[begin Record extracts]

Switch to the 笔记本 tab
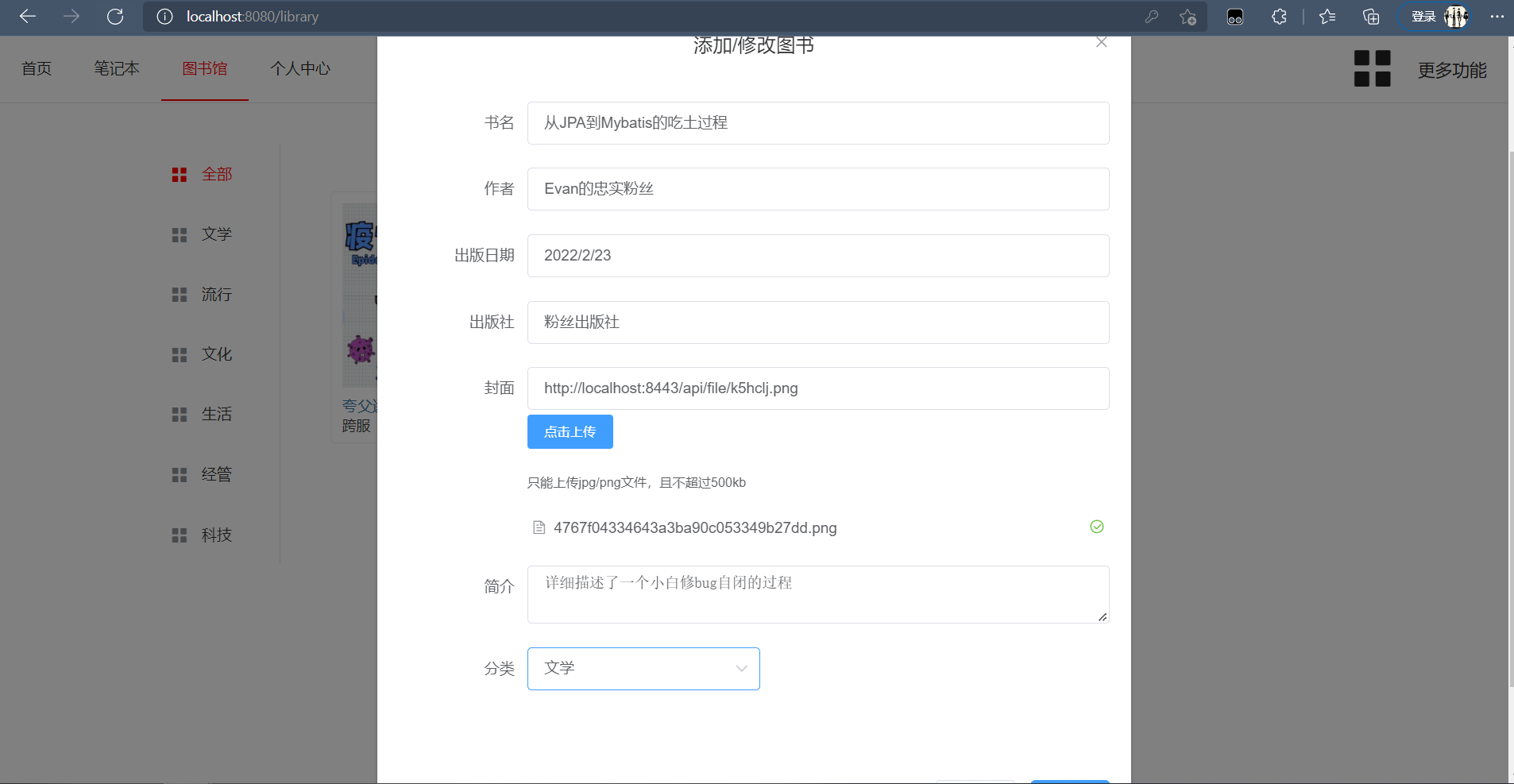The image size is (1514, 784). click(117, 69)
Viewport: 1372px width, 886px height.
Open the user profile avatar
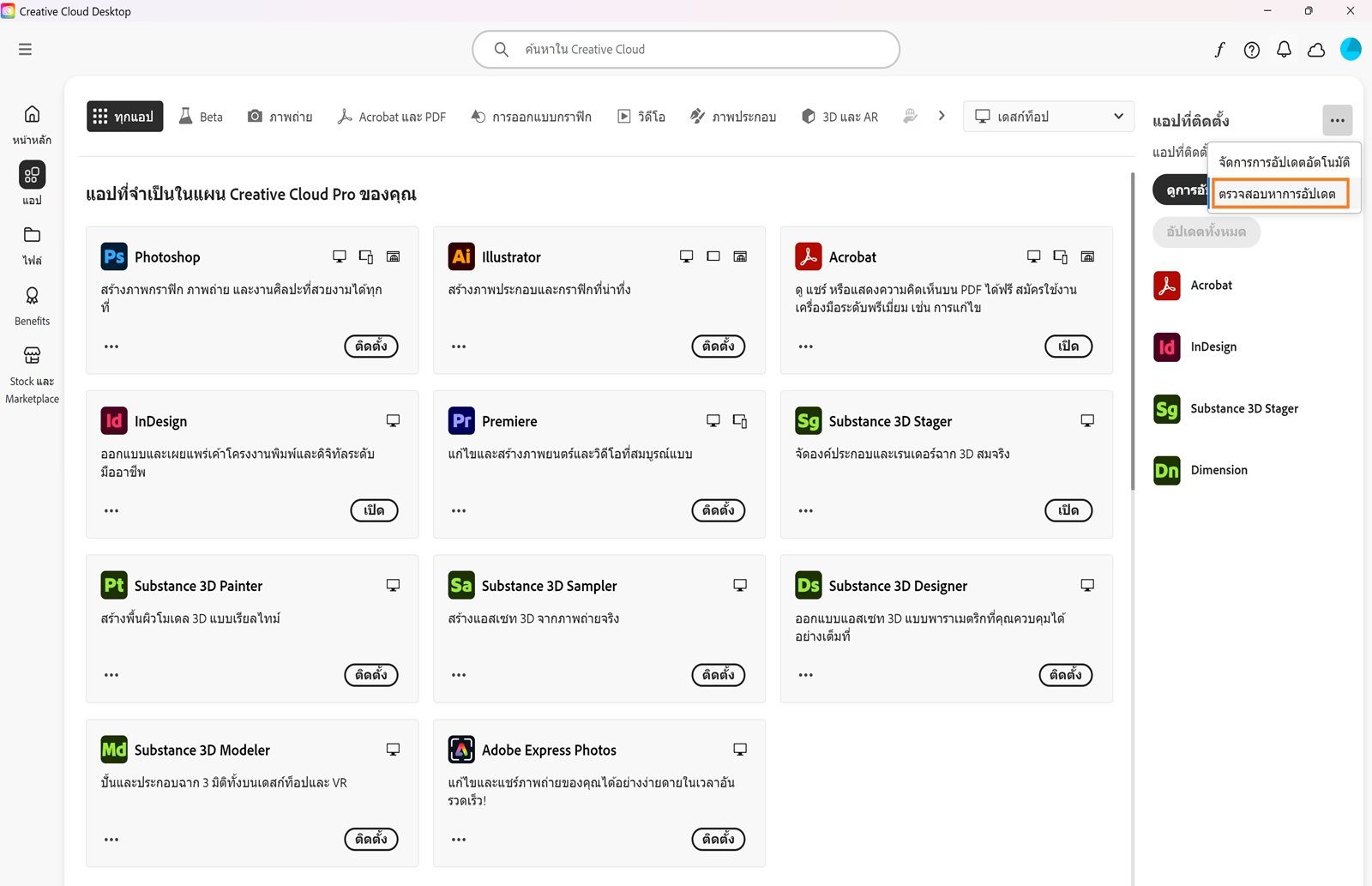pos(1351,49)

[end Record extracts]
[begin Record extracts]

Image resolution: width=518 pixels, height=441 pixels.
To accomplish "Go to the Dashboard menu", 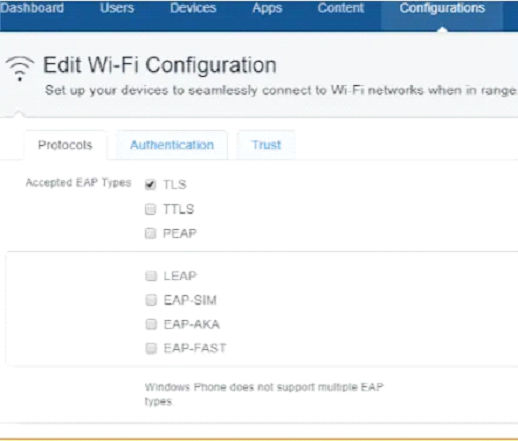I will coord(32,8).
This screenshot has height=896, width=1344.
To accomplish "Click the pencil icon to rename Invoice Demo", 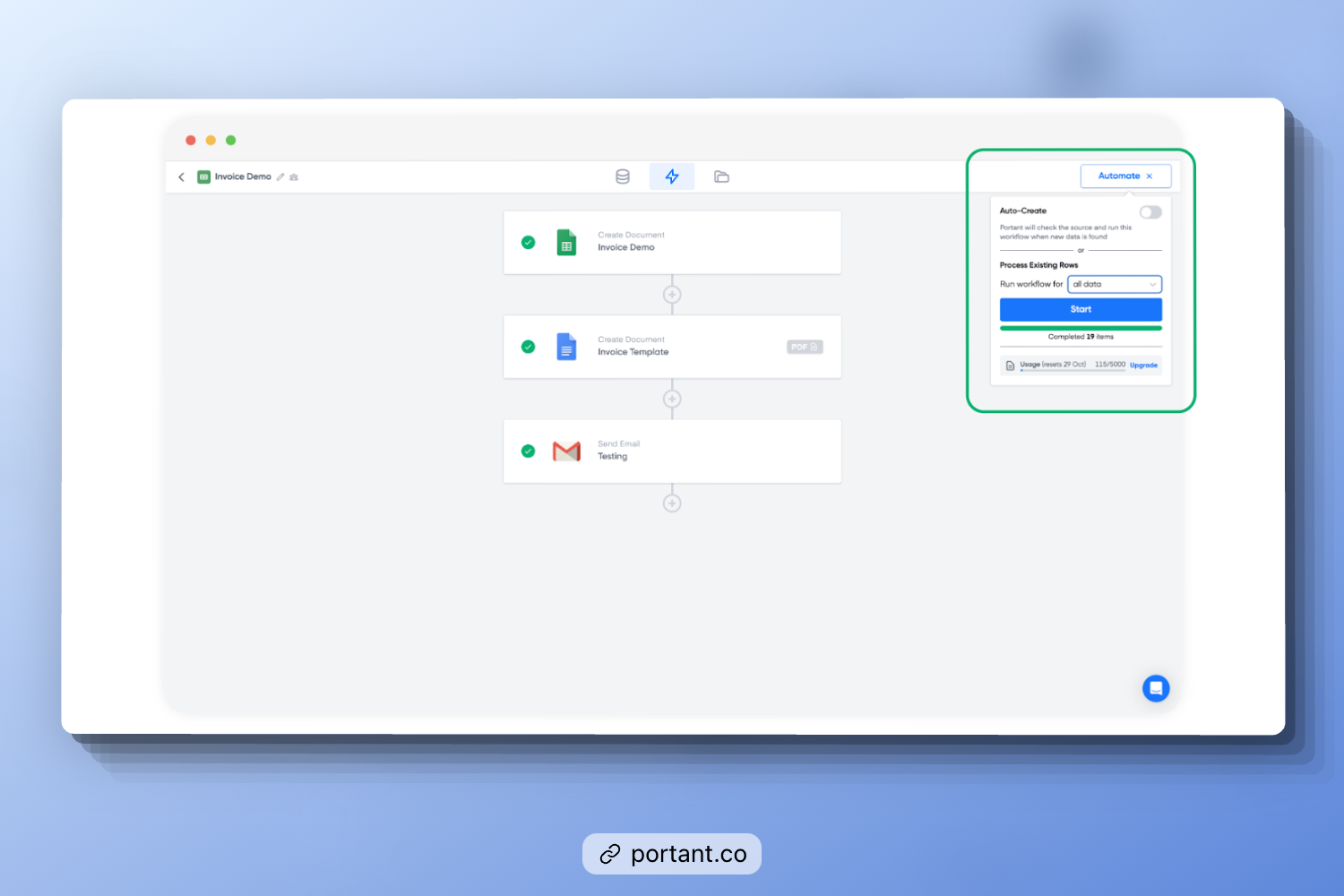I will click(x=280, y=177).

[end Record extracts]

## What you are asked to do
Please render the items as a JSON list of strings, one string per line, starting at the line that contains "Switch to the 笔记本 tab" and ending at the line that contains "pos(1351,49)", both included. Skip blank lines and leave the pictures out.

## Problem solution
[
  "Switch to the 笔记本 tab",
  "The image size is (1514, 784). click(117, 69)",
  "Viewport: 1372px width, 886px height.",
  "Open the user profile avatar",
  "pos(1351,49)"
]